━━━━━ Source material

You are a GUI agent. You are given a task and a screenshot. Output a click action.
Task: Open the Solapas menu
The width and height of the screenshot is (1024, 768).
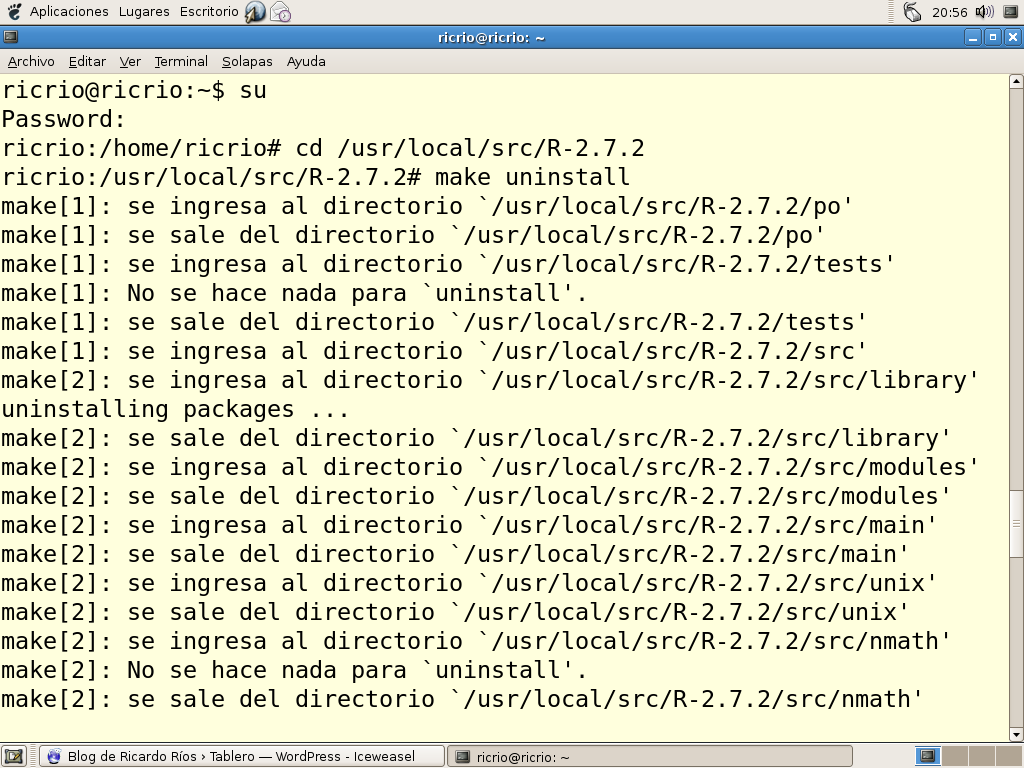[x=246, y=61]

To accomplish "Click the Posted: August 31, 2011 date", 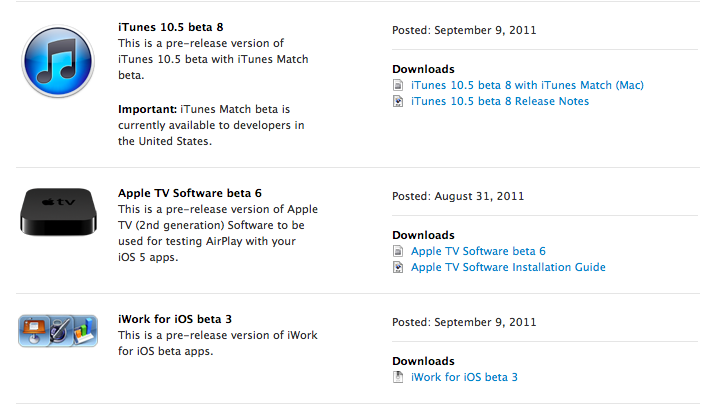I will pyautogui.click(x=459, y=197).
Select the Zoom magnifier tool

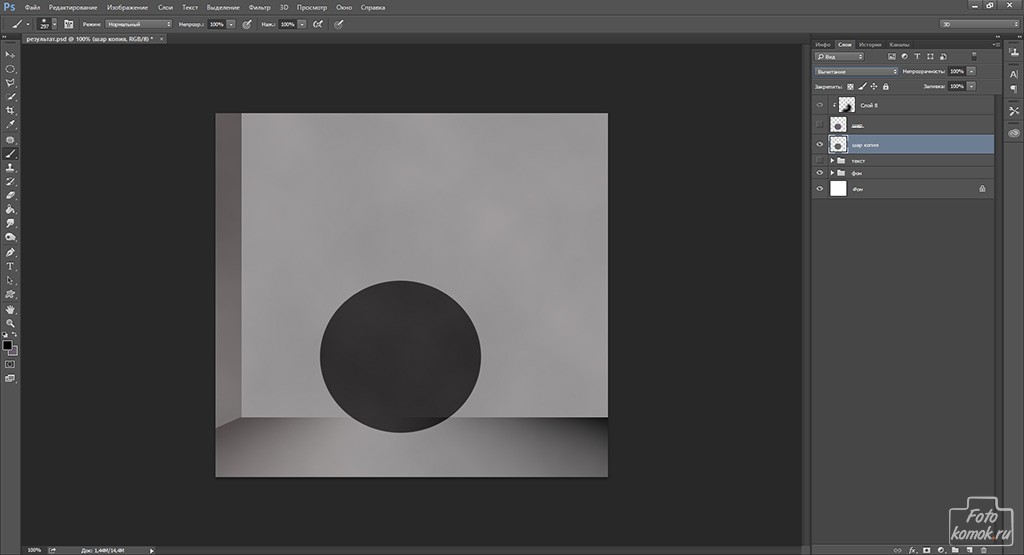10,323
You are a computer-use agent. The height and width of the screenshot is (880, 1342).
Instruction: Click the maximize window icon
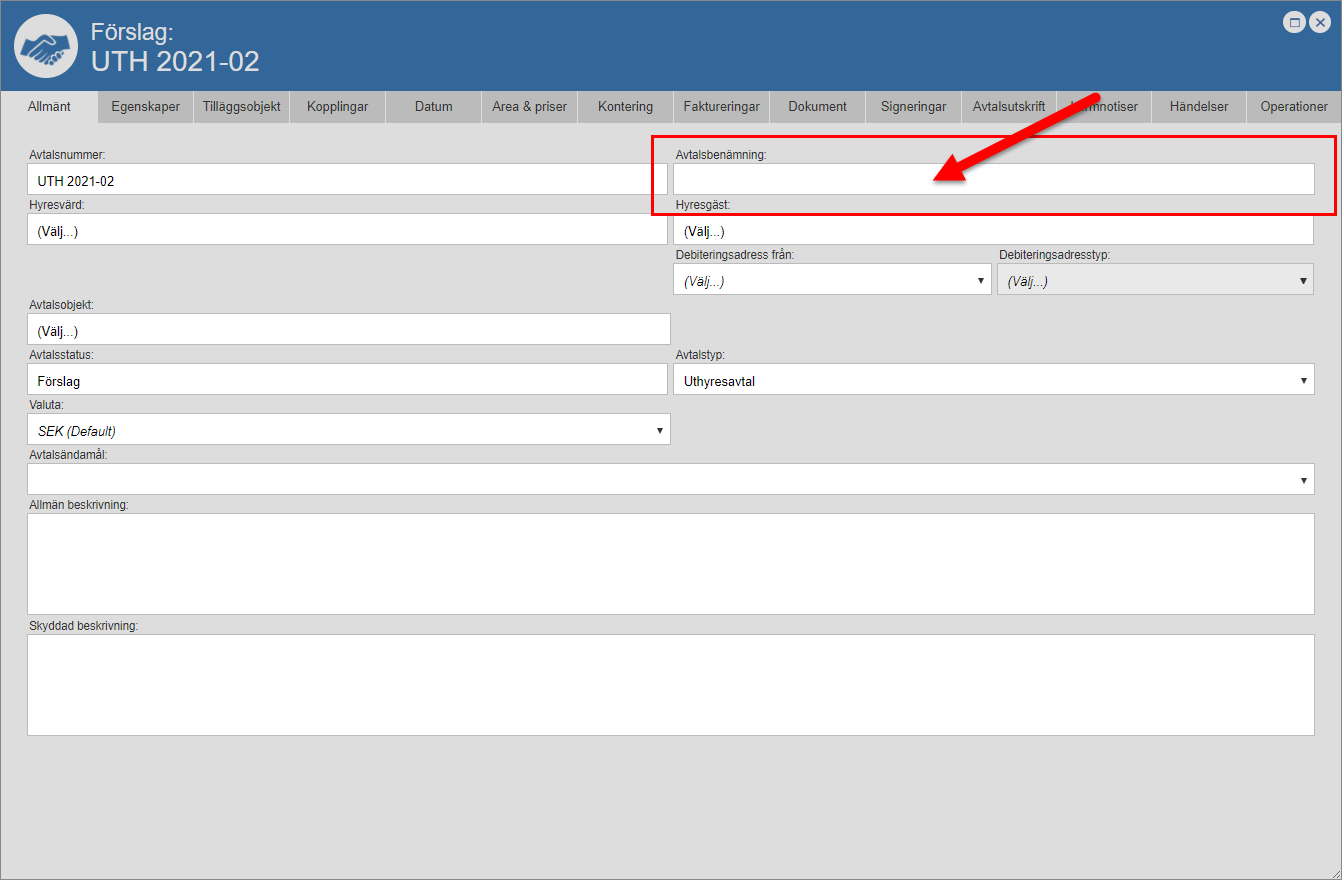coord(1295,23)
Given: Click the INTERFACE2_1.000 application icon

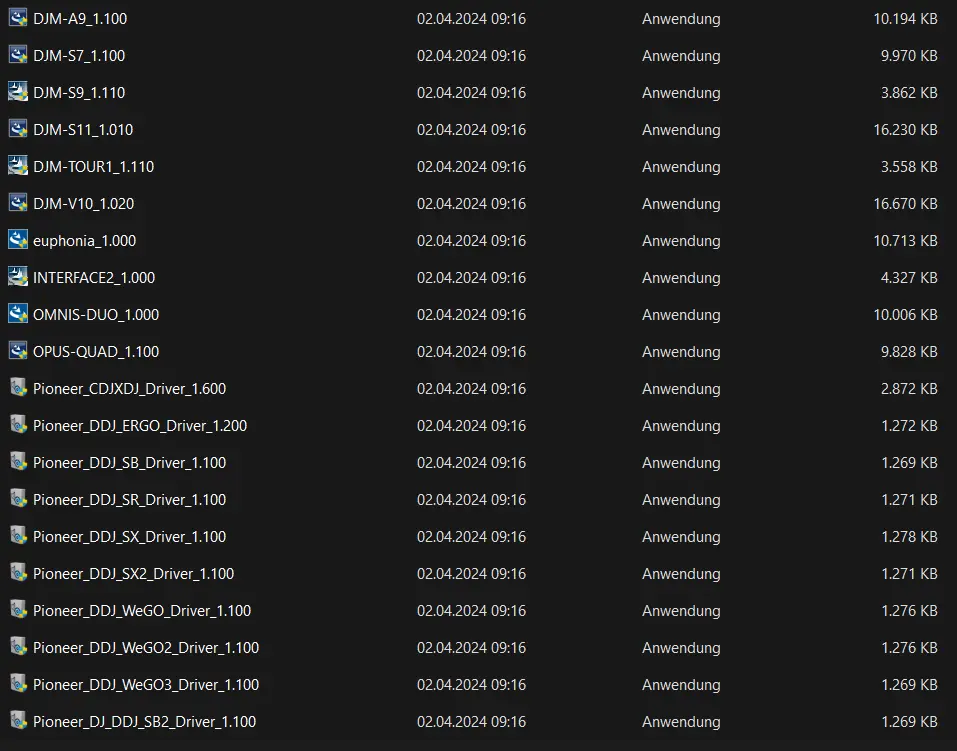Looking at the screenshot, I should tap(17, 277).
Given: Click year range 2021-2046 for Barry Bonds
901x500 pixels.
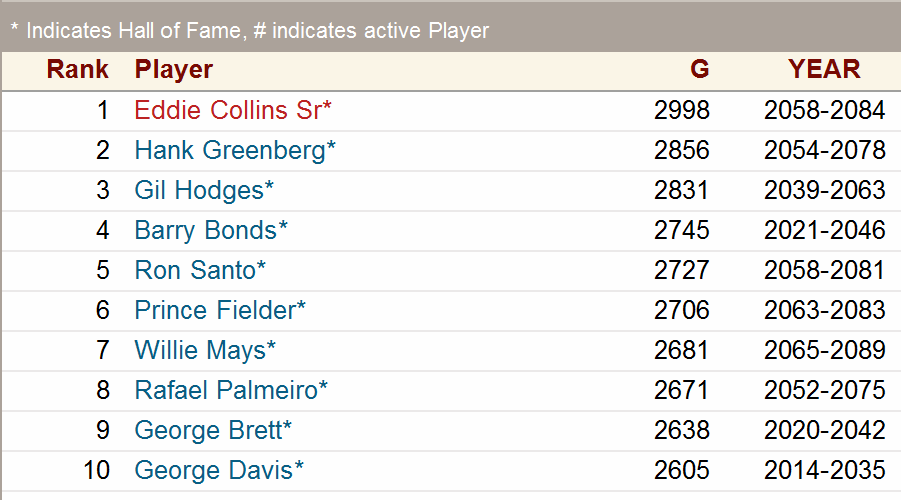Looking at the screenshot, I should pyautogui.click(x=825, y=230).
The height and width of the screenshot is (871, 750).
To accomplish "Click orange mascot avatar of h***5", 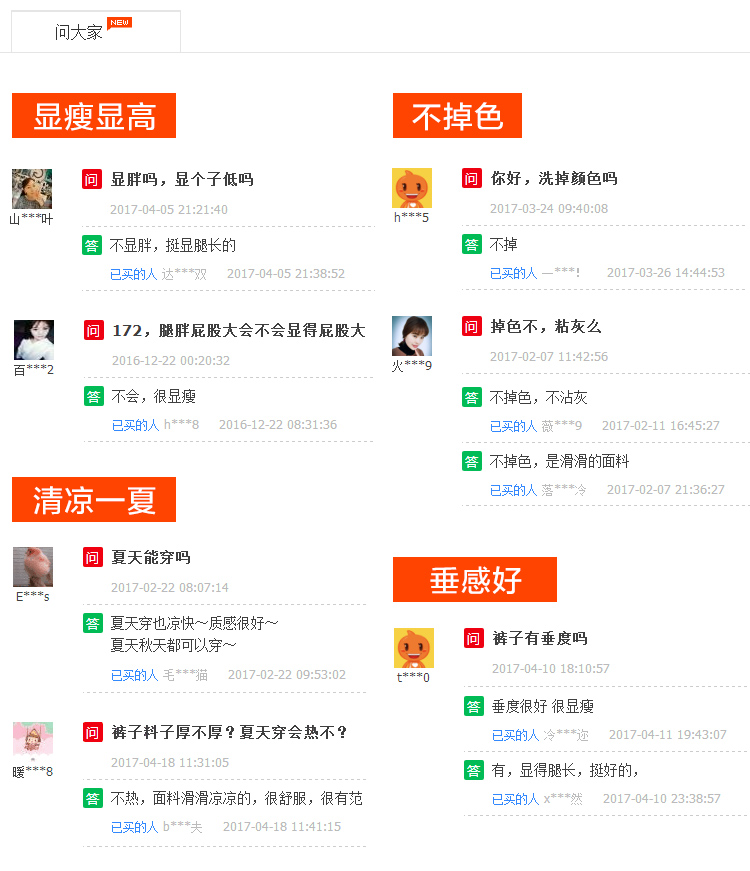I will pos(412,188).
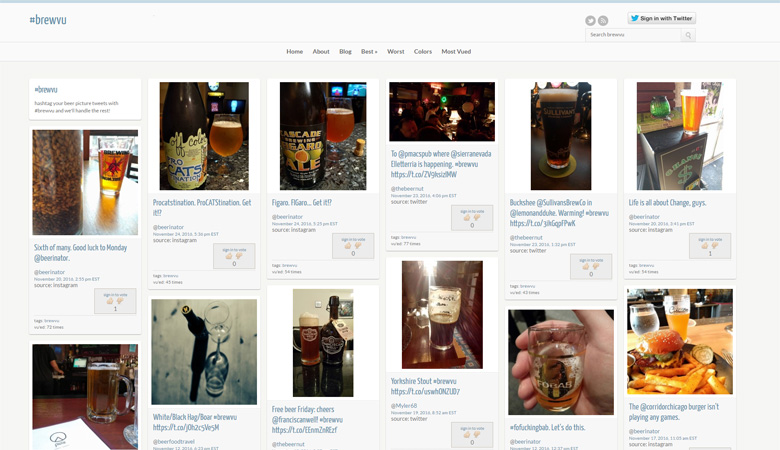The height and width of the screenshot is (450, 780).
Task: Thumbs down the Figaro post
Action: coord(358,245)
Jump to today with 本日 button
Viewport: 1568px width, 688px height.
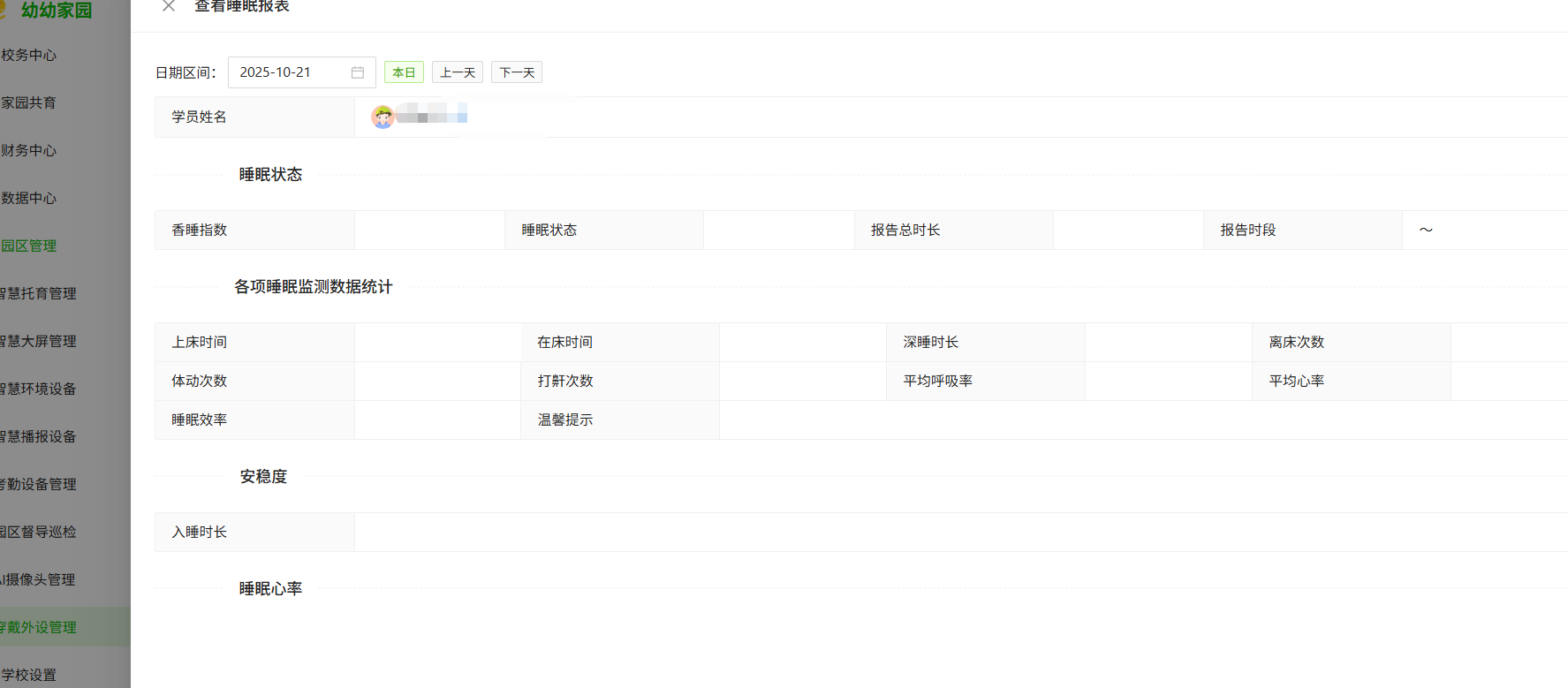coord(404,72)
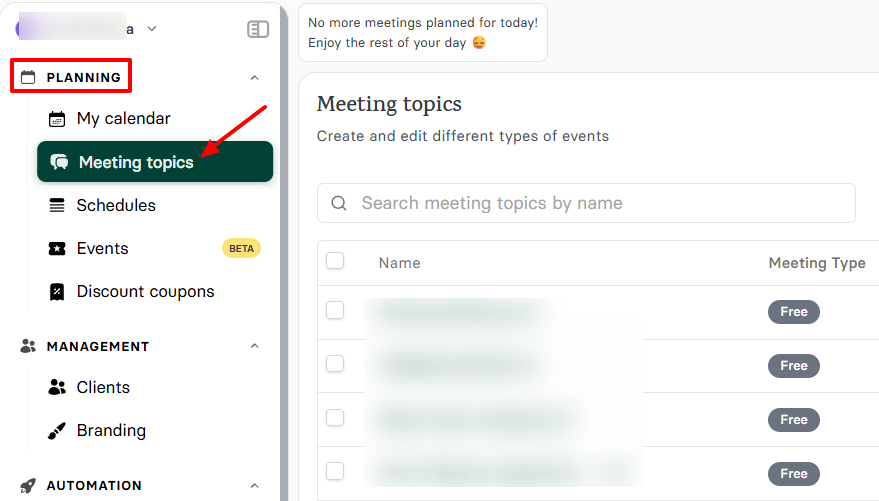Open the account name dropdown arrow
879x501 pixels.
[x=152, y=29]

━━━━━━━━━━

## Task goal
All that belongs in the answer is the lines from the line with "Jump to today with 本日 button" through the closing line of the entries, inclusive, transcribed exactly and free of pictures.

## Expected output
Jump to today with 本日 button
Viewport: 1568px width, 688px height.
coord(404,72)
Open the account name dropdown arrow
879x501 pixels.
[x=152, y=29]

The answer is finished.